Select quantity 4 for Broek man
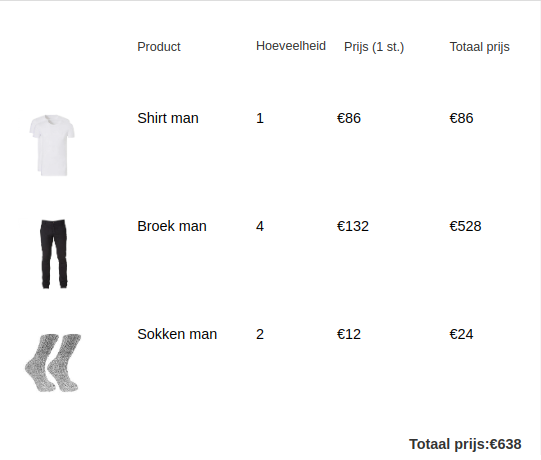 [x=260, y=226]
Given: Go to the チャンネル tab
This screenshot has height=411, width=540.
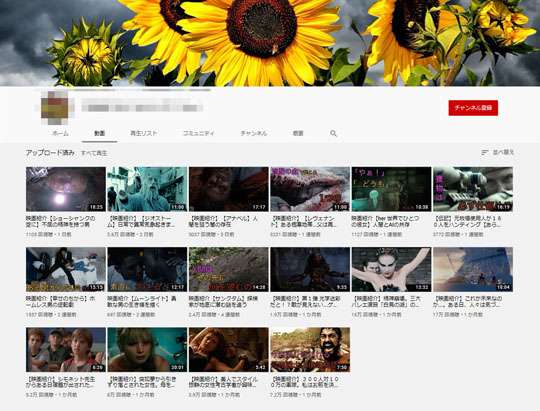Looking at the screenshot, I should pyautogui.click(x=253, y=133).
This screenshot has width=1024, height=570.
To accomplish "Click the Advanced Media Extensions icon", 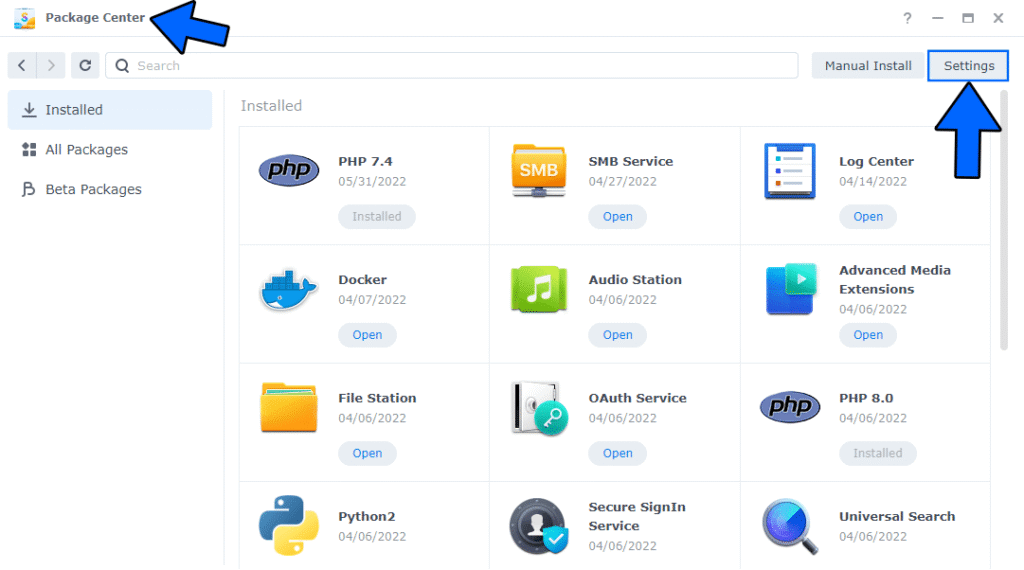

--

■ WHAT THE TASK REQUIRES ■
Only the lines from the one containing "This screenshot has width=1024, height=570." through the final line of the records should be transcribed, exactly and with no pictures.

■ ANSWER TO THE EXERCISE ■
This screenshot has width=1024, height=570.
To accomplish "Click the Advanced Media Extensions icon", 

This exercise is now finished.